THE United States regrets the damage wreaked by a US minesweeper at the Tubbataha Reefs Natural Park 16 months ago and it is prepared to give compensation, but the Philippine government has not yet given its compensation request, according to Ambassador Philip Goldberg.
“We regret very much what happened and we’ve expressed that many times to the government of the Philippines as well as the people of the Philippines,” Goldberg said during a visit to Puerto Princesa City in Palawan.
Goldberg said they had already completed a review of the incident involving the Avenger-class minesweeper USS Guardian which ran aground the Tubbataha Reef, a World Heritage Site, on Jan. 17, 2013.
“The people involved have received punishments as a result, and that’s very important,” he said, referring to the vessel’s officers who were blamed for a series of errors, bad leadership decisions and poor planning that caused the grounding.
A US Navy probe caused the relief of the Guardian’s commanding officer Lt. Cmdr. Mark Rice, executive officer Lt. Daniel Tyler and the ship’s enlisted assistant navigator and the officer of the deck at the time.
Goldberg said the US also went to “great lengths” over 10 weeks to remove the Guardian from the reef with minimal additional damage, but marine experts still estimated the damage to reach $1.3 million involving 2,345.67 square meters of reef.
The assessment was made by a team of experts from the Tubbataha Management Office, Department of Science and Technology and the Worldwide Fund for Nature.

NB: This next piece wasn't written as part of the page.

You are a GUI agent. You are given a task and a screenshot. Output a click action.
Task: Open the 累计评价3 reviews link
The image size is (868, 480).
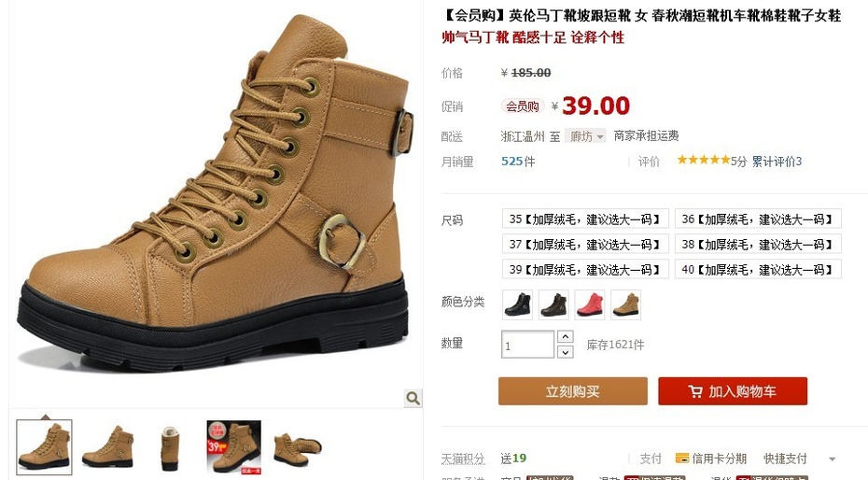click(777, 162)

Goldberg’s predecessor, former ambassador Harry Thomas, even admitted last year the US knew that rehabilitating the reef would take years.
“Lastly, there is the question of compensation, and we are awaiting for the compensation request from the Philippine government,” the ambassador said.
“We will review it. We are in the process of discussing it and that will come too. But we will address it also,” he added.
Last month, marine biologists from the University of Queensland in Australia said the damage to Tubbataha Reef was more extensive than first thought.
According to Dr Benjamin Neal, a comparison of images and data captured across the area where the USS Guardian ran aground indicated the reef had been very slow to regenerate.
“The ship ran aground in a marine protected area, which is one of the most pristine reefs in the Philippines,” Neal said.
“It appears the reef outside the direct impact zone was also damaged, probably by strong wave and current action that was altered by the presence of the ship.”
Demolition crews took two months to dismantle the wooden Avenger-class minesweeper ship, using a giant, floating crane.
Working with Tubbataha Management Officers, Neal and colleagues at the Catlin Seaview Survey used a special panoramic camera system that gave them greater insight into the recovery of the damaged Tubbataha Reef.